Машенька остервенело драила ковер в гостиной. Свирепо ревел пылесос, а на ее сосредоточенном лице не было никаких эмоций, только желание быстрее закончить свою работу.
— Маша… — не слышит. — Машенька! — не реагирует. — Маша!!! — почти ору ей в ухо.
— Ой! Что? Вы?? Да!?
— Кончай с уборкой…
— Но, Павел Алексеевич, я только-только…
— Уборка переносится на завтра. Все переносится на завтра. Мне надо поработать. Подумать. И ты мне мешаешь.
Машенька смотрела на меня большими красивыми глазами, в которых быстро стали наворачиваться слезы.
— Я… да? Я??? И что? Даже кушать не приготовила… Думала, как всегда…
Она стала чуть-чуть шмыгать носом, значит, процесс выделения слез уже идет полным ходом. Да уж! Тюфяк я бесчувственный! Тупоголовец! Надо теперь как-то загладить свою вину… Бывает. Выкручивайся теперь…
— Машенька, прости старого идиота. Я больше не буду…
— Что вы, Павел Алексеевич, вы же не старый… и тем более не идиот…
— Почему?
— Ну, стала бы я у идиота работать?
— Машенька оставьте эту еврейскую привычку отвечать вопросом на вопрос. Почему это я не старый?
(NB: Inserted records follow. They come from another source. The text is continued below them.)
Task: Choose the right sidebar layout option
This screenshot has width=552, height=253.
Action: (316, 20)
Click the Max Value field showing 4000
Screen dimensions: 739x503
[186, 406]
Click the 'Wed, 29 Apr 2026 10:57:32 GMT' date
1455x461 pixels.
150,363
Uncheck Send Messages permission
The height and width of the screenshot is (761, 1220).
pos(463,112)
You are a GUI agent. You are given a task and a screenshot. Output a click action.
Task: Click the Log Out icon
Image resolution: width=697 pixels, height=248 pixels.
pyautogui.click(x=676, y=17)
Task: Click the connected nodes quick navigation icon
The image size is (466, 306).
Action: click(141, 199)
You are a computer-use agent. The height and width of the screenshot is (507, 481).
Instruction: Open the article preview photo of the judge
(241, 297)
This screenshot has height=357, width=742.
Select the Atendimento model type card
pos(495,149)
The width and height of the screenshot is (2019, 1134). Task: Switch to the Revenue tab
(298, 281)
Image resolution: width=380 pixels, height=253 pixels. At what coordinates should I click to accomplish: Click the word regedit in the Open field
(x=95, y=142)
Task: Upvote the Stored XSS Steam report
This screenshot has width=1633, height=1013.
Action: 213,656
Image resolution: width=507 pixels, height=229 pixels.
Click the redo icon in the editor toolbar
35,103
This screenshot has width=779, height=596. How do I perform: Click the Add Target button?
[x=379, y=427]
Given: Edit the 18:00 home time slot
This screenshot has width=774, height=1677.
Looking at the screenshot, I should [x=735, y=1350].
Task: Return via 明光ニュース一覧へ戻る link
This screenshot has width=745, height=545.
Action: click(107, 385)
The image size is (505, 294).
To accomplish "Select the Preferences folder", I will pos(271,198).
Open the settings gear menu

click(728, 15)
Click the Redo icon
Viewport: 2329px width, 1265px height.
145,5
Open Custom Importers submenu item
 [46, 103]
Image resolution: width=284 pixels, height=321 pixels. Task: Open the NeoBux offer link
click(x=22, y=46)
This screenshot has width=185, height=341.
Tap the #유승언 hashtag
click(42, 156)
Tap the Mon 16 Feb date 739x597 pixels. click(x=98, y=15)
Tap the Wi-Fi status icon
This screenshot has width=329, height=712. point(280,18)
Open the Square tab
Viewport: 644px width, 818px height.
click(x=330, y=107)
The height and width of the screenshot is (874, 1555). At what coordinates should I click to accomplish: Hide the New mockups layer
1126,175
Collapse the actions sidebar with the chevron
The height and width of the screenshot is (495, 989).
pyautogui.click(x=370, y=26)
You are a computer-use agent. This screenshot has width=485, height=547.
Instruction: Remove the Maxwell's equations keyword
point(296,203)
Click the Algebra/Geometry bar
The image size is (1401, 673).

— Извините, Павел Алексеевич, вы старый идиот, как вам будет угодно…
И тут я рассмеялся…
— Маша, все! — это я сквозь смех и слезы, которые смех вызывал… — Все, закончили… По случаю такому я приглашаю тебя в ресторанчик. Тут рядом есть заведение, которое держит мой старый знакомый… Такой пахлавы и таких хачапури тебе нигде никогда не подадут. Гарантирую. Идем.
— Но Павел Алексеевич…
— Я не спрашиваю тебя, согласна ты или нет. Я тебя пригласил, и отказы не принимаются. Отказ равносилен увольнению.
— Тогда увольняйте меня…
— Так, хватит брыкаться, сама знаешь, что не уволю. Идем, я действительно очень хочу есть, а ты меня моришь голодом. Хочешь, чтобы у меня случился голодный обморок? Идем, Машенька, первый и последний раз. Обязуюсь…
— Ну, если в первый и последний…
Да, та еще штучка… та еще штучка, штучка… заклинило меня, что ли? Ага… давай-ка решим, есть ли у меня какие-то чувства к этой девице? Нет… Так с чем это связано? С «Золушкой»? Именно! Она не должна быть писаной красавицей! Она должна быть миловидной! Ага! Вот оно! Будем идти из этой точки…
Я редко вижу, как одевается Машенька, когда она не на работе. Последний раз был, когда я перепил, поэтому никакого представления об ее облике «на гражданке» я не имел. Действительность подтвердила мое предположение, что Машенька «интересная штучка». Она была одета без вызова, но очень мило, а розовый цвет брючного костюма на удивление ей шел. Она надела туфли-лодочки на невысоком каблучке, что только подчеркивало ее спокойную красоту еще не расцветшей женщины, красоту уверенного ожидания. Еще чуть-чуть, еще немного времени, когда слепящая юность перейдет в уверенную зрелость, и на нее будут заглядываться все мужчины, во всяком случае те, которые мужчинами остались. Туфли как-то уверенно гармонировали с костюмом, а костюм так удало сидел на ее ладной фигурке, что я непроизвольно подумал: «Какого?»
Именно, какого дьявола она делает у меня на работе? Что привело ее к роли прислуги? Недостаток денег? А я ведь никогда не думал про это. У меня и мысли такой не возникало. Пришла по рекомендации… И что? Мама болеет? Нужны деньги на лечение? И при этом умеет недорого и со вкусом одеться? Странно… Человек в горе не такой… Или такой? Это стоило исследовать. Вот только времени на эти исследования — ноль целых и нуль десятых без хвостика.